(“Love me or else!” James Bond meets Heathcliff; American International tries for UK literary respectability in 1970)
Well, with its plots within plots, Emily Bronte’s 1847 Wuthering Heights is way overwritten melodrama and mainly a physical, emotional, spiritual process for readers. 1939’s movie version with Laurence Olivier, Merle Oberon, and David Niven which stops at chapter 17 is still the one to see if you see only one movie version of this book.
But now some praise for American International’s brief dip into non-Poe classics in 1970. Shot in Yorkshire at places long associated with the original novel, this take has a nice moody look about it; the cinematography and sets look appropriately realistic. Michel Legrand’s romantic music is likewise admirably suited for this unusual project by AI.
Spoilers: The screenplay by Patrick Tilley focuses on the main novel plot with some interesting changes including Catherine becoming pregnant by Heathcliff and Edgar’s sister killing Heathcliff. Otherwise, the screenplay captures the gist and main events of Bronte’s storyline.
Timothy Dalton (James Bond later twice) makes a good, somewhat nasty, rough Heathcliff throwing women around (when this was more acceptable before MeToo).

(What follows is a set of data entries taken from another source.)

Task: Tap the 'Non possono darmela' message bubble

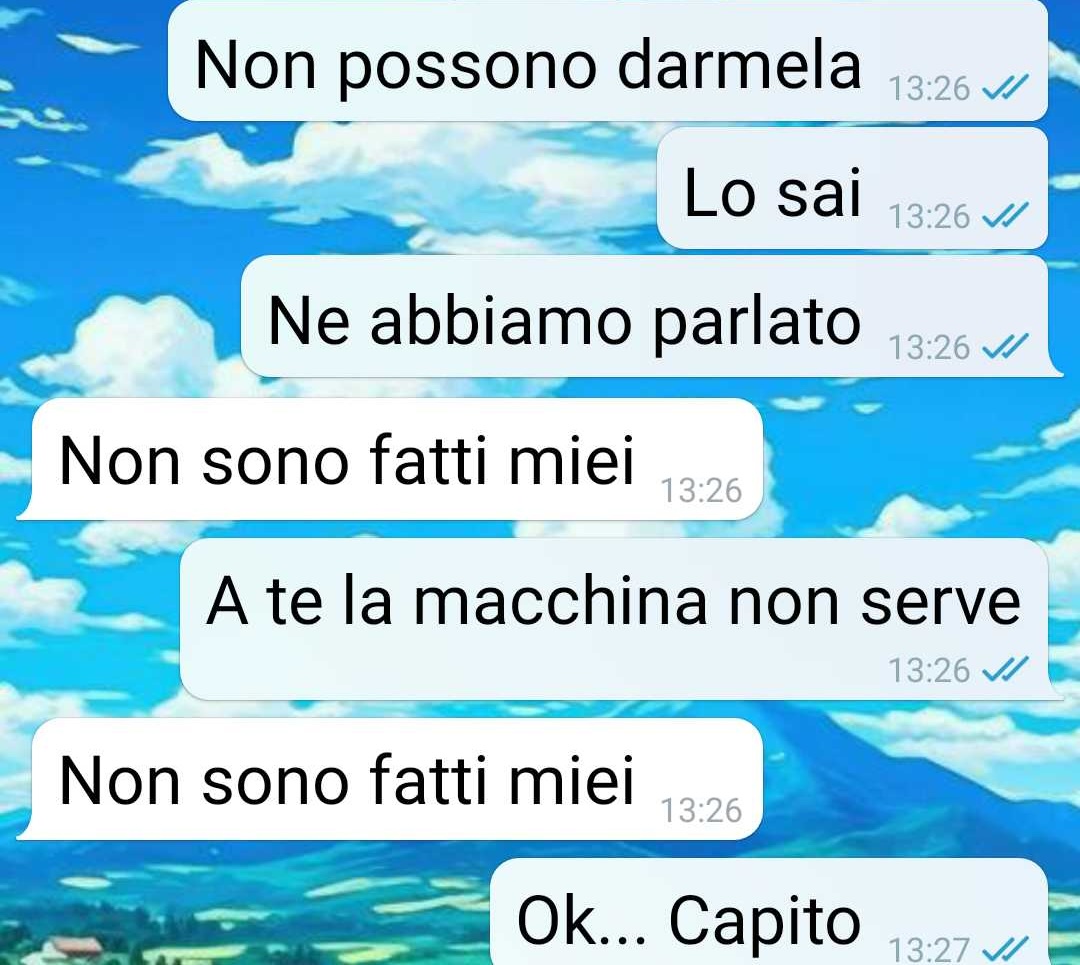Action: pos(608,61)
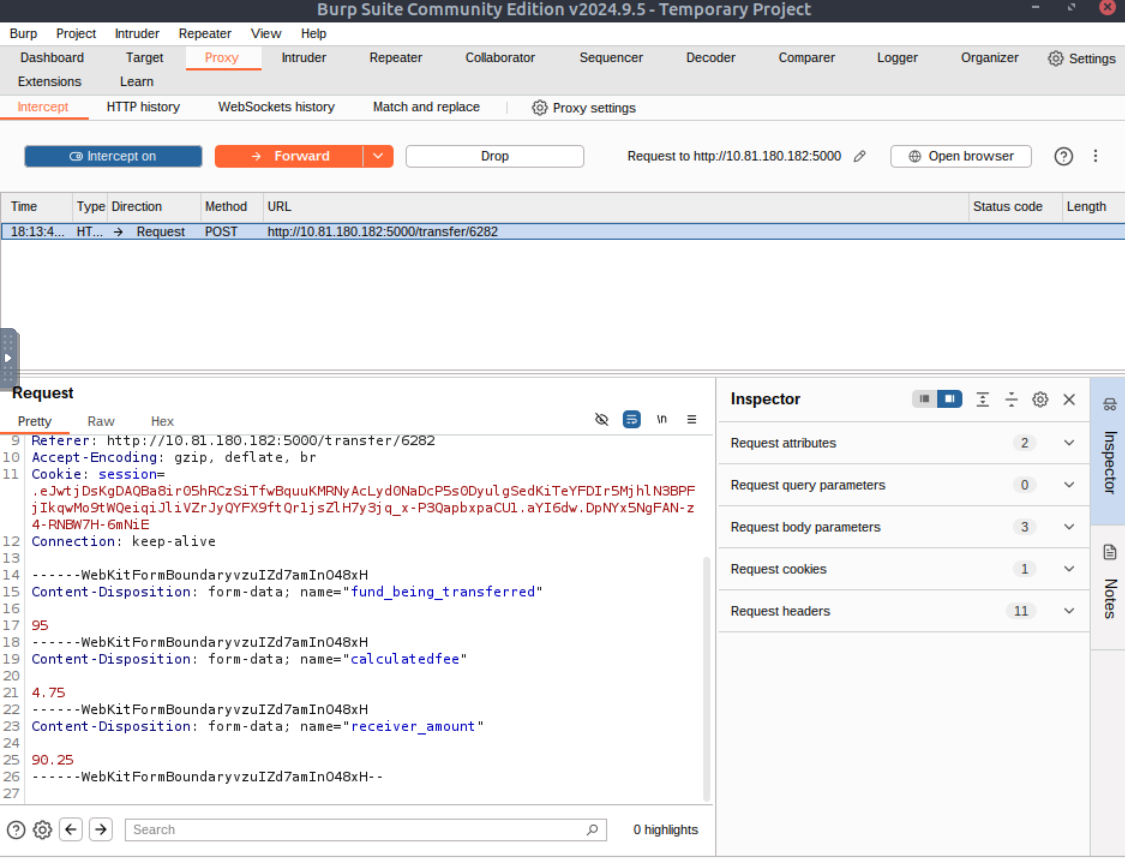This screenshot has height=859, width=1125.
Task: Open the request editor hamburger menu
Action: 691,420
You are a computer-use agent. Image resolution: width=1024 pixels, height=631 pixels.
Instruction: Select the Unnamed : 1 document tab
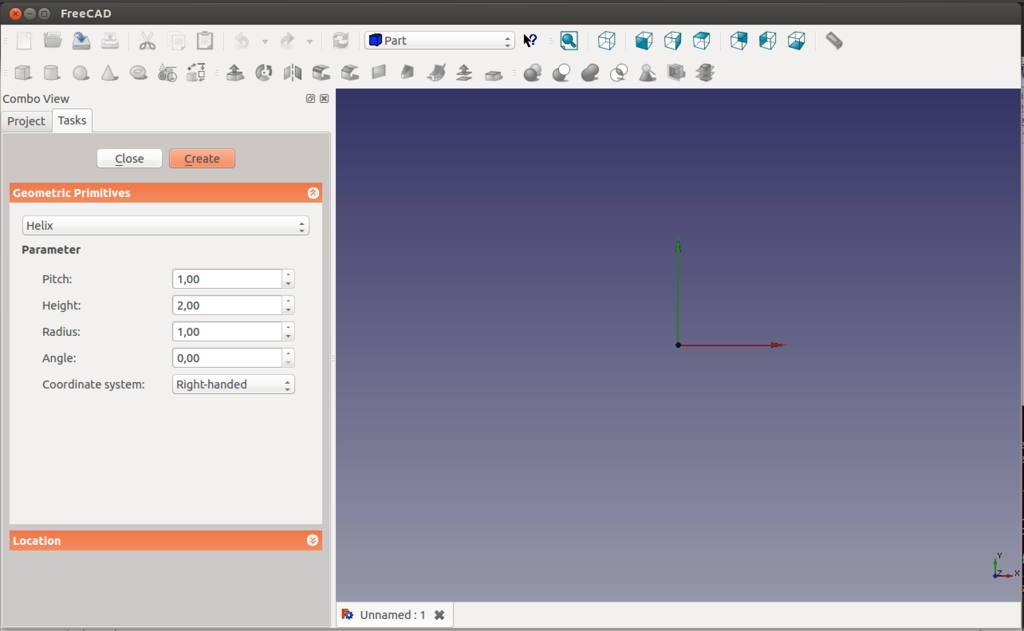(392, 615)
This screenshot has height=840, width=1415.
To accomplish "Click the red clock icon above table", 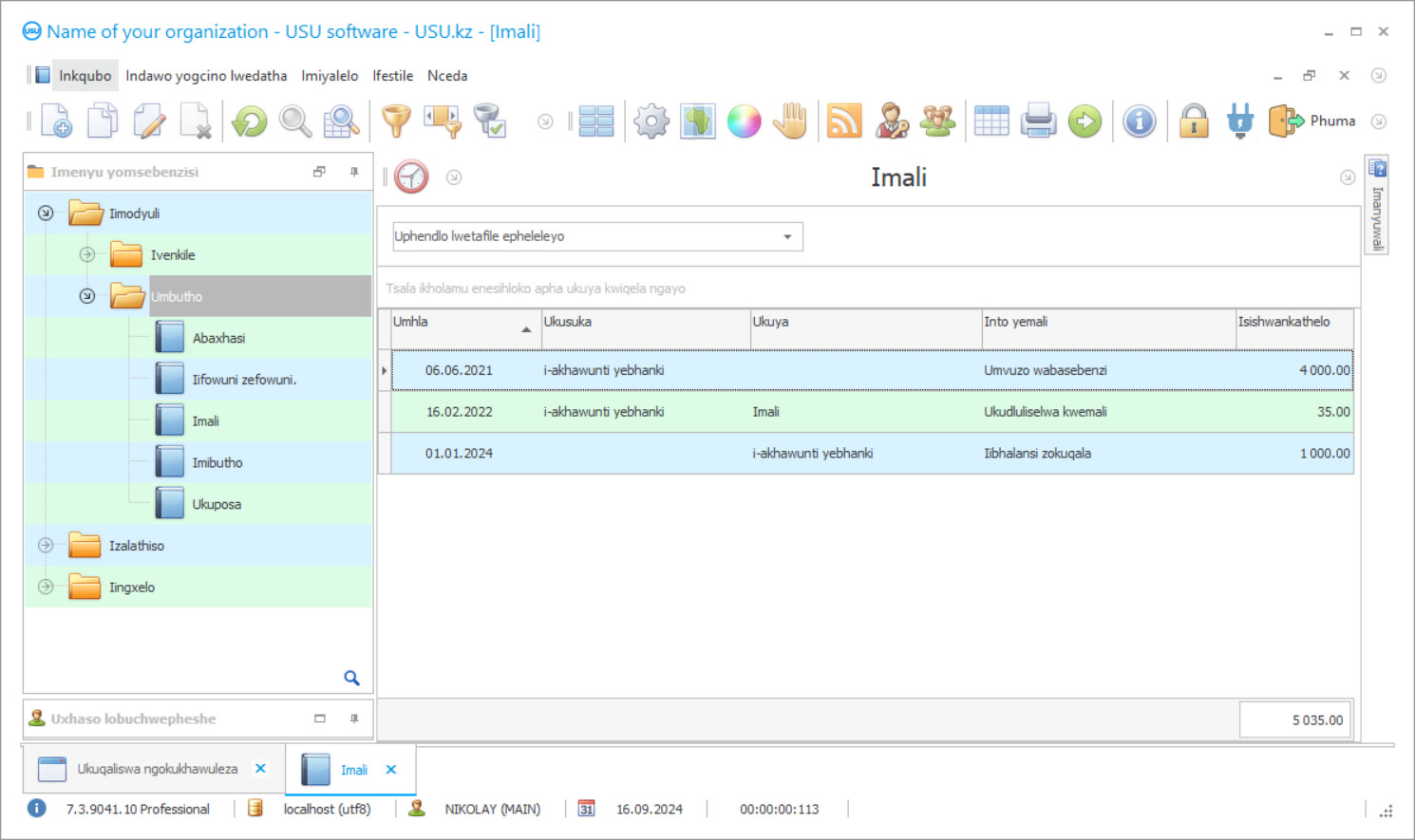I will click(411, 177).
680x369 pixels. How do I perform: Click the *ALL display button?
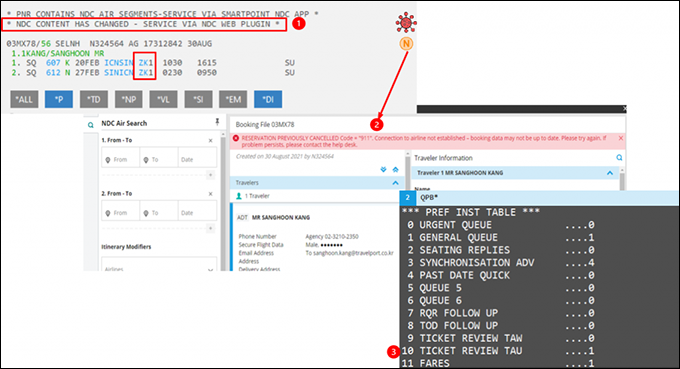click(24, 99)
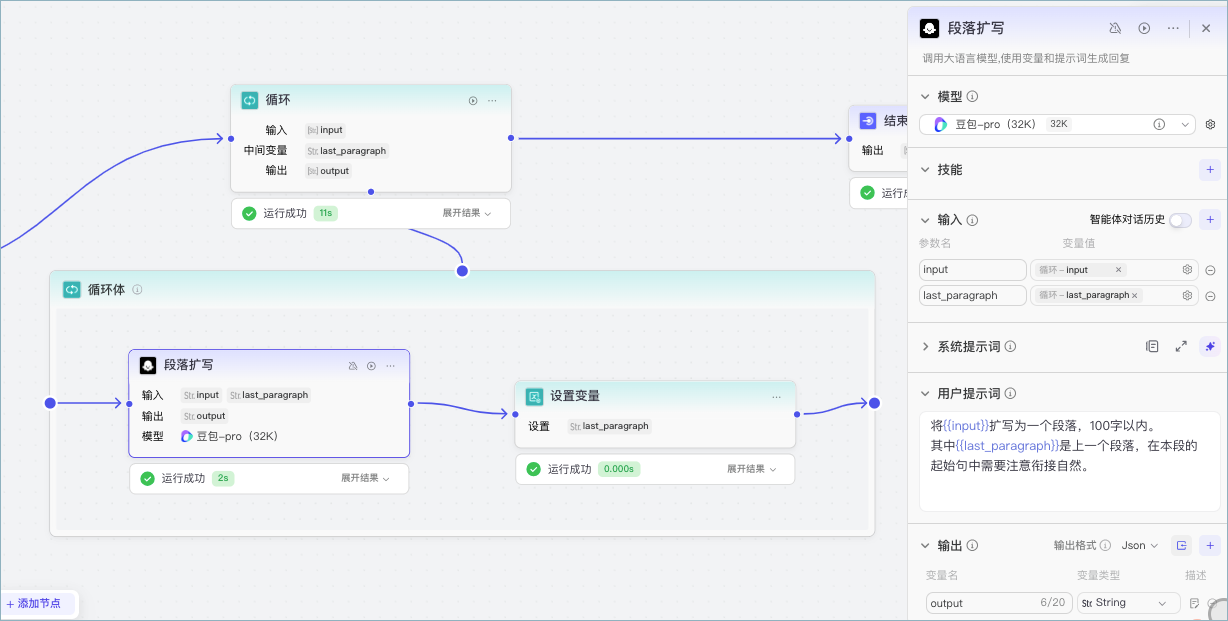Click 展开结果 under 循环 node
1228x621 pixels.
(x=467, y=213)
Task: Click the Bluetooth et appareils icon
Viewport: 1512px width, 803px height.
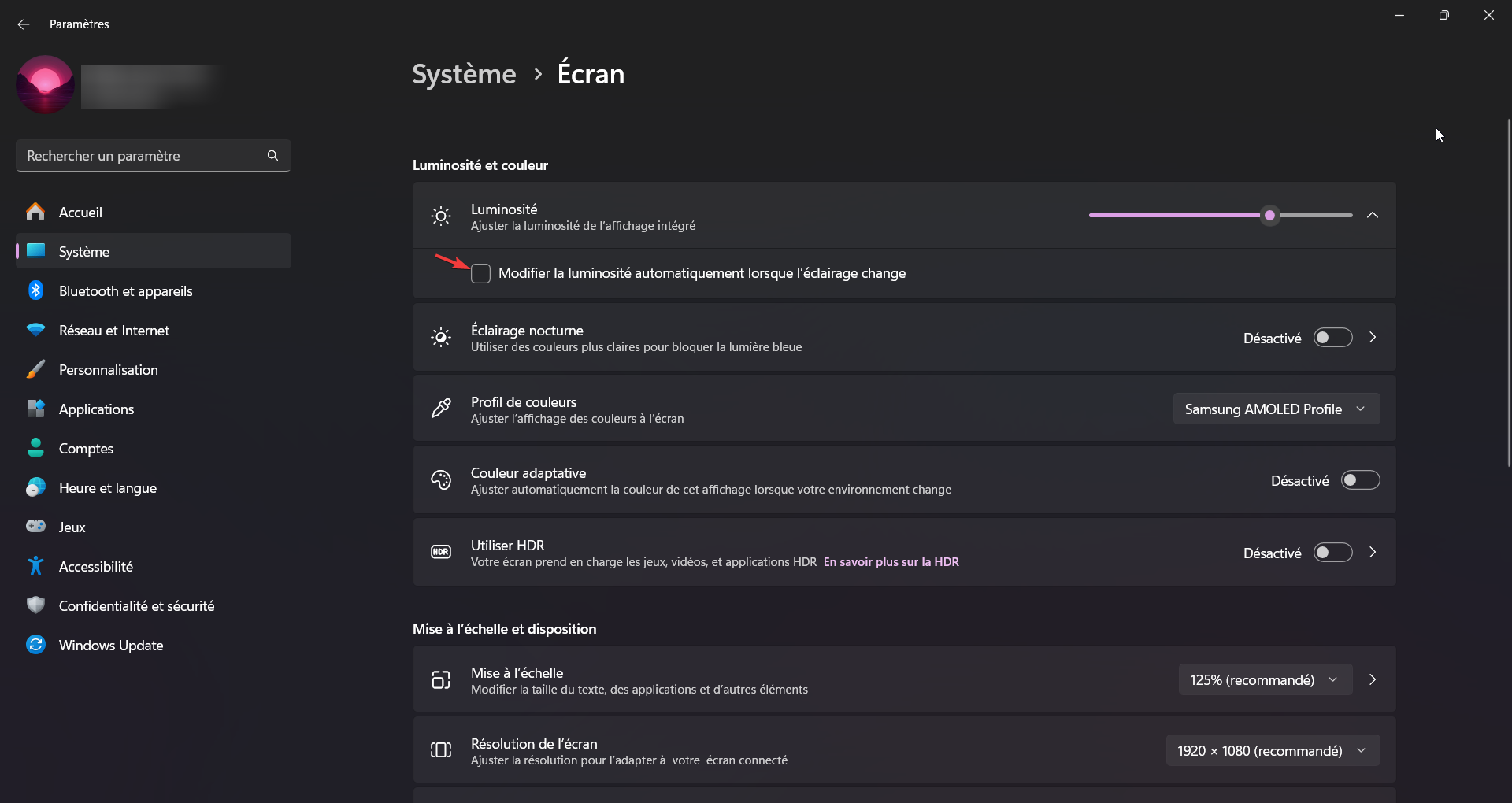Action: pos(35,290)
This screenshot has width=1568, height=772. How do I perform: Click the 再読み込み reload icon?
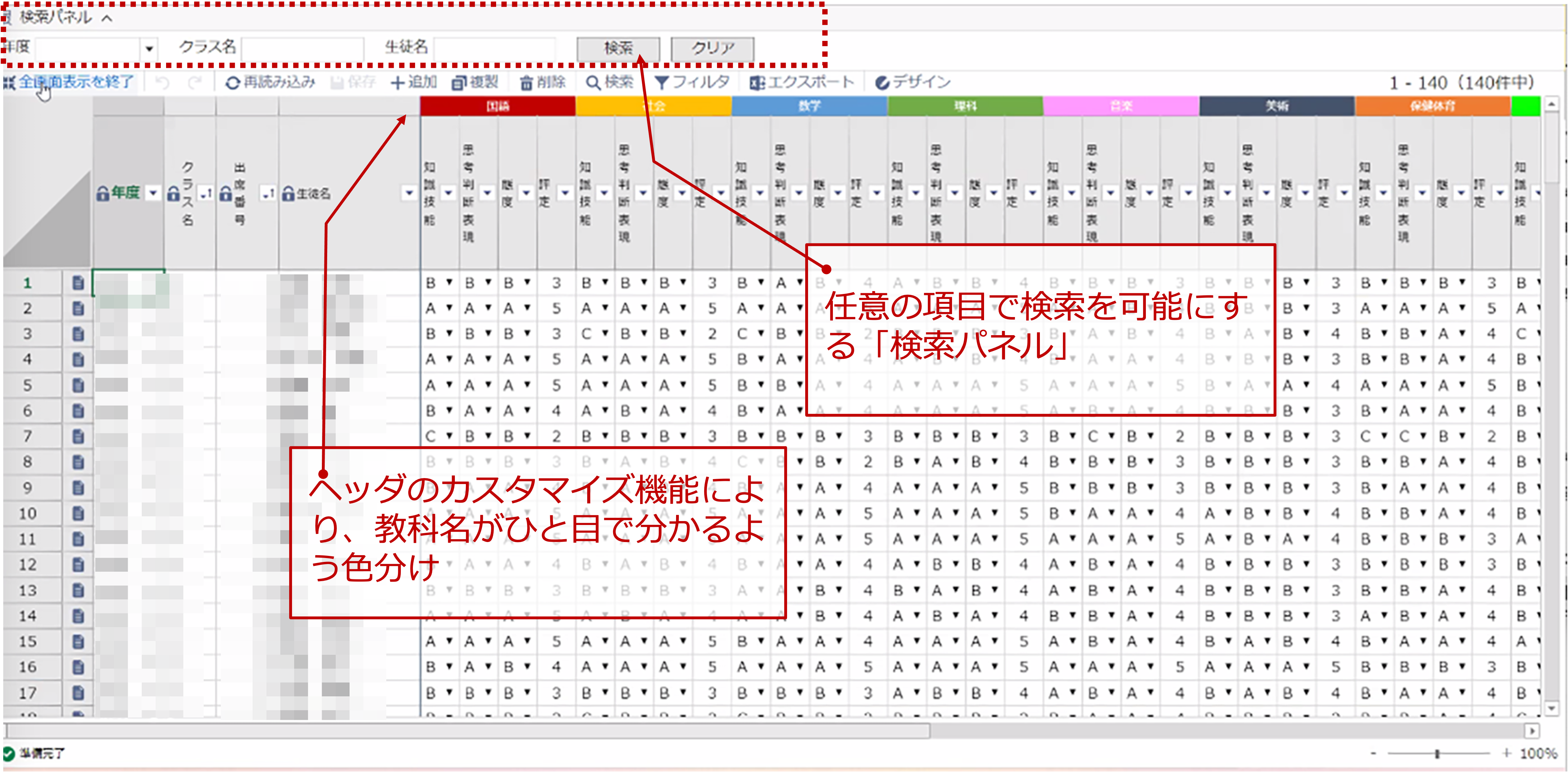click(233, 83)
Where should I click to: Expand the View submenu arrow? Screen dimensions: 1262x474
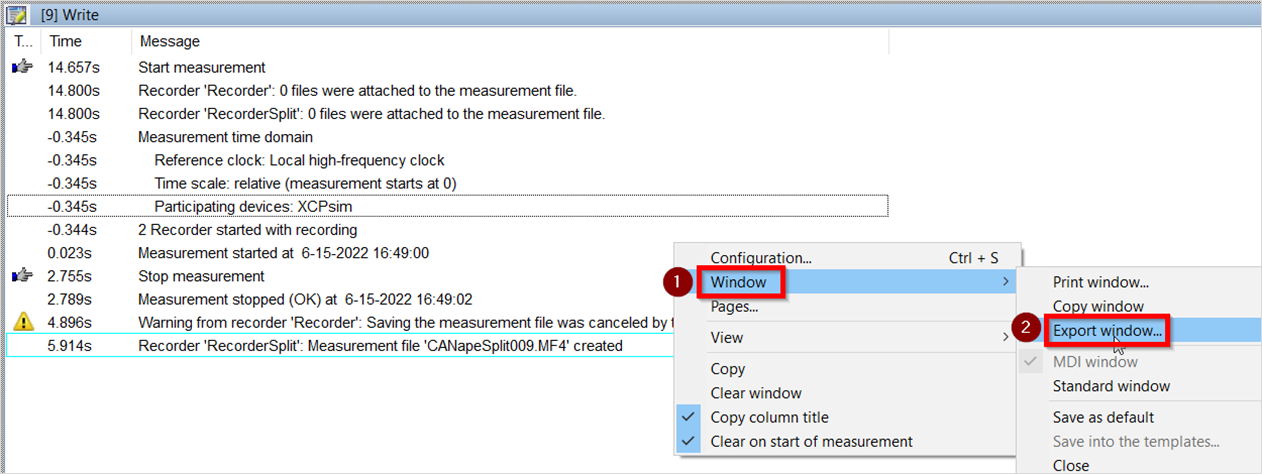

Anna Calder-Marshall makes a good, moody Catherine. British actors playing the supporting parts are all uniformly good with the narrator-maid sympathetically standing out most of all.
And therein is the rub. This version though realistic-looking and relatively faithful to the original has an indefinable flatness about it with main characters who are oddly difficult to ‘get into’. Director Robert Fuest handles everything well, though, otherwise, and this is a nice visualization of Bronte country and the basics of Bronte’s classic. Recommended if the latter two features are important to a viewer and reader.